» **Task**
The records below should be written out again, exactly.

» **Data extract**
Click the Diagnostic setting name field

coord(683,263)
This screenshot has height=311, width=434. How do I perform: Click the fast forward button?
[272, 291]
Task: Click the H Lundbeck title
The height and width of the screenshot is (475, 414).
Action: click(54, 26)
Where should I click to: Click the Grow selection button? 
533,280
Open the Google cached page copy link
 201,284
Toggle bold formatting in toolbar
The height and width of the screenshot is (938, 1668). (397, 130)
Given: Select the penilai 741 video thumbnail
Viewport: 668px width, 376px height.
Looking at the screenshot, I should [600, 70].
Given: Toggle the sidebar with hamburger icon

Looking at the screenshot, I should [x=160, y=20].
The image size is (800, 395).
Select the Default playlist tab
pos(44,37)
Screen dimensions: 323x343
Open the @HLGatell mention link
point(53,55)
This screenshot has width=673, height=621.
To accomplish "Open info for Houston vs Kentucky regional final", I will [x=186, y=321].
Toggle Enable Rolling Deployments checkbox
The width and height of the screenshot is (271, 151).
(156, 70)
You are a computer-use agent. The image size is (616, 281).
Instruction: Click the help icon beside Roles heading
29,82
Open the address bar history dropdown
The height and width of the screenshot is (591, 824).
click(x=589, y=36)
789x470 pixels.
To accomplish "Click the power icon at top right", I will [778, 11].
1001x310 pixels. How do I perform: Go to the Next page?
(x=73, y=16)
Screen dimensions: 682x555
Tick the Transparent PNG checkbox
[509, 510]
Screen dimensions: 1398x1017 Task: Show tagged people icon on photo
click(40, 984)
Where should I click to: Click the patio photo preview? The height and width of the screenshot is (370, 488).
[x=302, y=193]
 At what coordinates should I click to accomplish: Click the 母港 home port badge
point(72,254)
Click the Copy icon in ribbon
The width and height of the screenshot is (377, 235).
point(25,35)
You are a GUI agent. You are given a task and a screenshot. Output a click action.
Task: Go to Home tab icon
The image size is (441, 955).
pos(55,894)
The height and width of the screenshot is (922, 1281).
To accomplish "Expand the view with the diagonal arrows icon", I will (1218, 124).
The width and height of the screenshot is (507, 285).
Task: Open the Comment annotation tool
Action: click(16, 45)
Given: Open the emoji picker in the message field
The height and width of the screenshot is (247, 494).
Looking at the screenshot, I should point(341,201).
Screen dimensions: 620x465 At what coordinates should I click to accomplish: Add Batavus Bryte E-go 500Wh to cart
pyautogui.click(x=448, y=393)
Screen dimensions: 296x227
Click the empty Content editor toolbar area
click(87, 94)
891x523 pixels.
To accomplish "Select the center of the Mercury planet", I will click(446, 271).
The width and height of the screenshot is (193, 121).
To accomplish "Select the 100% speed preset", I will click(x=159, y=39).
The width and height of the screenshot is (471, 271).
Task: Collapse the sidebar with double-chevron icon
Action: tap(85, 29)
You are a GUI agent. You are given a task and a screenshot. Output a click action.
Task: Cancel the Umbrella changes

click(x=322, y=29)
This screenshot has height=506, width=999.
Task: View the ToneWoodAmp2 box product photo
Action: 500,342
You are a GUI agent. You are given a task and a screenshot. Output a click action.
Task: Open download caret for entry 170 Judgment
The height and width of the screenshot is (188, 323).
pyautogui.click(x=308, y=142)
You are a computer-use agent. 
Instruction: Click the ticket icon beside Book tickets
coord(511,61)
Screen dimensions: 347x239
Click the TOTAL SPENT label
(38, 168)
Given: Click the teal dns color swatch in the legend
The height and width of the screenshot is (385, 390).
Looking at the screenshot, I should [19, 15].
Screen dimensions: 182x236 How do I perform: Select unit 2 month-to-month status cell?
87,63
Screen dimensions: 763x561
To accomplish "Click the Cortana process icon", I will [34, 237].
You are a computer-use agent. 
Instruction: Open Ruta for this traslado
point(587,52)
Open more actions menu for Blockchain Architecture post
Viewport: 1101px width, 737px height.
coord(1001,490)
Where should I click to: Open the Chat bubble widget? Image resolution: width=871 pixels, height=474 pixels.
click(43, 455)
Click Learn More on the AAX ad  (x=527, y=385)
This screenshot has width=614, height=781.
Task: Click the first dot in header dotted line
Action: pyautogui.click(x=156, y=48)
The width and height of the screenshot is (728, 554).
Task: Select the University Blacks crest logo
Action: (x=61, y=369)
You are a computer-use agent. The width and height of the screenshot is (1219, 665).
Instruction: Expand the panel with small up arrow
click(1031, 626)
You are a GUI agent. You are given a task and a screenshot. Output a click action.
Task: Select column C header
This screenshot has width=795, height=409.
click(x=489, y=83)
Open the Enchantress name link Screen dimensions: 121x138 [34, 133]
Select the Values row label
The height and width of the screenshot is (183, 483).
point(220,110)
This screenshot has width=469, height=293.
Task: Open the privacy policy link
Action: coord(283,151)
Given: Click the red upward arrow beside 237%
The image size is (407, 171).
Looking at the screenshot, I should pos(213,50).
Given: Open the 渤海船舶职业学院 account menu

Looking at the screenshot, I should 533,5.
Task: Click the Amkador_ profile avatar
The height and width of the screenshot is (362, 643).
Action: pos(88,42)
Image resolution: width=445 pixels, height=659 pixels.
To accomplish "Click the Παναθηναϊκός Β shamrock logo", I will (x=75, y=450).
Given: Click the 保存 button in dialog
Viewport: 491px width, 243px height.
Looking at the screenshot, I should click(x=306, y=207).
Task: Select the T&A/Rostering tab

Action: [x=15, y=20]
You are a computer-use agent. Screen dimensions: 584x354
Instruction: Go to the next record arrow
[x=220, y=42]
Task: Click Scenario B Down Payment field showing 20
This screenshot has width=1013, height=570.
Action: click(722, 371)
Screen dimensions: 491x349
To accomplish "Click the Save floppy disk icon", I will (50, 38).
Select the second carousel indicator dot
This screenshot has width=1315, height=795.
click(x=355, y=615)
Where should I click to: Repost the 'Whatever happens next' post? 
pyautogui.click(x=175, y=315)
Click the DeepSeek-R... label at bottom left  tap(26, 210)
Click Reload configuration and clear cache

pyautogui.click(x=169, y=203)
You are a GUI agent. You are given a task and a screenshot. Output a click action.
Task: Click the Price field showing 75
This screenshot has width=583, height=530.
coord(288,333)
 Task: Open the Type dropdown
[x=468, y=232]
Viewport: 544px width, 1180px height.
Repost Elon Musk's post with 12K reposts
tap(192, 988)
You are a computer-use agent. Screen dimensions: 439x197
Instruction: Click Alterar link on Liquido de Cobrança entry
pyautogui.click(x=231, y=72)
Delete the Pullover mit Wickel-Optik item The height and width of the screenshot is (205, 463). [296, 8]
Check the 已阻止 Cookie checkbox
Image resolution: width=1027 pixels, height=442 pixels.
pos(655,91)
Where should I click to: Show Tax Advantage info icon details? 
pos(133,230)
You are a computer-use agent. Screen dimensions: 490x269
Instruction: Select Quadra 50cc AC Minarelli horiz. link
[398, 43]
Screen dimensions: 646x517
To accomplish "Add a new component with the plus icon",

» **Task response**
Click the Diagnostic setting name field

coord(683,263)
This screenshot has height=311, width=434. How do I perform: Click the fast forward button?
[272, 291]
Task: Click the H Lundbeck title
The height and width of the screenshot is (475, 414).
Action: click(54, 26)
Where should I click to: Click the Grow selection button? 
533,280
Open the Google cached page copy link
 201,284
Toggle bold formatting in toolbar
The height and width of the screenshot is (938, 1668). (397, 130)
Given: Select the penilai 741 video thumbnail
Viewport: 668px width, 376px height.
Looking at the screenshot, I should [600, 70].
Given: Toggle the sidebar with hamburger icon

Looking at the screenshot, I should [x=160, y=20].
The image size is (800, 395).
Select the Default playlist tab
pos(44,37)
Screen dimensions: 323x343
Open the @HLGatell mention link
point(53,55)
This screenshot has width=673, height=621.
To accomplish "Open info for Houston vs Kentucky regional final", I will [x=186, y=321].
Toggle Enable Rolling Deployments checkbox
The width and height of the screenshot is (271, 151).
(156, 70)
You are a computer-use agent. The image size is (616, 281).
Instruction: Click the help icon beside Roles heading
29,82
Open the address bar history dropdown
The height and width of the screenshot is (591, 824).
click(x=589, y=36)
789x470 pixels.
To accomplish "Click the power icon at top right", I will [778, 11].
1001x310 pixels. How do I perform: Go to the Next page?
(x=73, y=16)
Screen dimensions: 682x555
Tick the Transparent PNG checkbox
[509, 510]
Screen dimensions: 1398x1017 Task: Show tagged people icon on photo
click(40, 984)
Where should I click to: Click the patio photo preview? The height and width of the screenshot is (370, 488).
[x=302, y=193]
 At what coordinates should I click to accomplish: Click the 母港 home port badge
point(72,254)
Click the Copy icon in ribbon
The width and height of the screenshot is (377, 235).
point(25,35)
You are a GUI agent. You are given a task and a screenshot. Output a click action.
Task: Go to Home tab icon
The image size is (441, 955).
pos(55,894)
The height and width of the screenshot is (922, 1281).
To accomplish "Expand the view with the diagonal arrows icon", I will (1218, 124).
The width and height of the screenshot is (507, 285).
Task: Open the Comment annotation tool
Action: click(16, 45)
Given: Open the emoji picker in the message field
The height and width of the screenshot is (247, 494).
Looking at the screenshot, I should point(341,201).
Screen dimensions: 620x465 At what coordinates should I click to accomplish: Add Batavus Bryte E-go 500Wh to cart
pyautogui.click(x=448, y=393)
Screen dimensions: 296x227
Click the empty Content editor toolbar area
click(87, 94)
891x523 pixels.
To accomplish "Select the center of the Mercury planet", I will click(446, 271).
The width and height of the screenshot is (193, 121).
To accomplish "Select the 100% speed preset", I will click(x=159, y=39).
The width and height of the screenshot is (471, 271).
Task: Collapse the sidebar with double-chevron icon
Action: tap(85, 29)
You are a GUI agent. You are given a task and a screenshot. Output a click action.
Task: Cancel the Umbrella changes

click(x=322, y=29)
This screenshot has height=506, width=999.
Task: View the ToneWoodAmp2 box product photo
Action: 500,342
You are a GUI agent. You are given a task and a screenshot. Output a click action.
Task: Open download caret for entry 170 Judgment
The height and width of the screenshot is (188, 323).
pyautogui.click(x=308, y=142)
You are a computer-use agent. 
Instruction: Click the ticket icon beside Book tickets
coord(511,61)
Screen dimensions: 347x239
Click the TOTAL SPENT label
(38, 168)
Given: Click the teal dns color swatch in the legend
The height and width of the screenshot is (385, 390).
Looking at the screenshot, I should [19, 15].
Screen dimensions: 182x236 How do I perform: Select unit 2 month-to-month status cell?
87,63
Screen dimensions: 763x561
To accomplish "Click the Cortana process icon", I will [34, 237].
You are a computer-use agent. 
Instruction: Open Ruta for this traslado
point(587,52)
Open more actions menu for Blockchain Architecture post
Viewport: 1101px width, 737px height.
coord(1001,490)
Where should I click to: Open the Chat bubble widget? Image resolution: width=871 pixels, height=474 pixels.
click(43, 455)
Click Learn More on the AAX ad  (x=527, y=385)
This screenshot has width=614, height=781.
Task: Click the first dot in header dotted line
Action: pyautogui.click(x=156, y=48)
The width and height of the screenshot is (728, 554).
Task: Select the University Blacks crest logo
Action: (x=61, y=369)
You are a computer-use agent. The width and height of the screenshot is (1219, 665).
Instruction: Expand the panel with small up arrow
click(1031, 626)
You are a GUI agent. You are given a task and a screenshot. Output a click action.
Task: Select column C header
This screenshot has width=795, height=409.
click(x=489, y=83)
Open the Enchantress name link Screen dimensions: 121x138 [34, 133]
Select the Values row label
The height and width of the screenshot is (183, 483).
point(220,110)
This screenshot has width=469, height=293.
Task: Open the privacy policy link
Action: coord(283,151)
Given: Click the red upward arrow beside 237%
The image size is (407, 171).
Looking at the screenshot, I should pos(213,50).
Given: Open the 渤海船舶职业学院 account menu

Looking at the screenshot, I should 533,5.
Task: Click the Amkador_ profile avatar
The height and width of the screenshot is (362, 643).
Action: pos(88,42)
Image resolution: width=445 pixels, height=659 pixels.
To accomplish "Click the Παναθηναϊκός Β shamrock logo", I will (x=75, y=450).
Given: Click the 保存 button in dialog
Viewport: 491px width, 243px height.
Looking at the screenshot, I should click(x=306, y=207).
Task: Select the T&A/Rostering tab

Action: [x=15, y=20]
You are a computer-use agent. Screen dimensions: 584x354
Instruction: Go to the next record arrow
[x=220, y=42]
Task: Click Scenario B Down Payment field showing 20
This screenshot has width=1013, height=570.
Action: click(722, 371)
Screen dimensions: 491x349
To accomplish "Click the Save floppy disk icon", I will (50, 38).
Select the second carousel indicator dot
This screenshot has width=1315, height=795.
click(x=355, y=615)
Where should I click to: Repost the 'Whatever happens next' post? 
pyautogui.click(x=175, y=315)
Click the DeepSeek-R... label at bottom left  tap(26, 210)
Click Reload configuration and clear cache

pyautogui.click(x=169, y=203)
You are a GUI agent. You are given a task and a screenshot. Output a click action.
Task: Click the Price field showing 75
This screenshot has width=583, height=530.
coord(288,333)
 Task: Open the Type dropdown
[x=468, y=232]
Viewport: 544px width, 1180px height.
Repost Elon Musk's post with 12K reposts
tap(192, 988)
You are a computer-use agent. Screen dimensions: 439x197
Instruction: Click Alterar link on Liquido de Cobrança entry
pyautogui.click(x=231, y=72)
Delete the Pullover mit Wickel-Optik item The height and width of the screenshot is (205, 463). [296, 8]
Check the 已阻止 Cookie checkbox
Image resolution: width=1027 pixels, height=442 pixels.
pos(655,91)
Where should I click to: Show Tax Advantage info icon details? 
pos(133,230)
You are a computer-use agent. Screen dimensions: 490x269
Instruction: Select Quadra 50cc AC Minarelli horiz. link
[398, 43]
Screen dimensions: 646x517
To accomplish "Add a new component with the plus icon",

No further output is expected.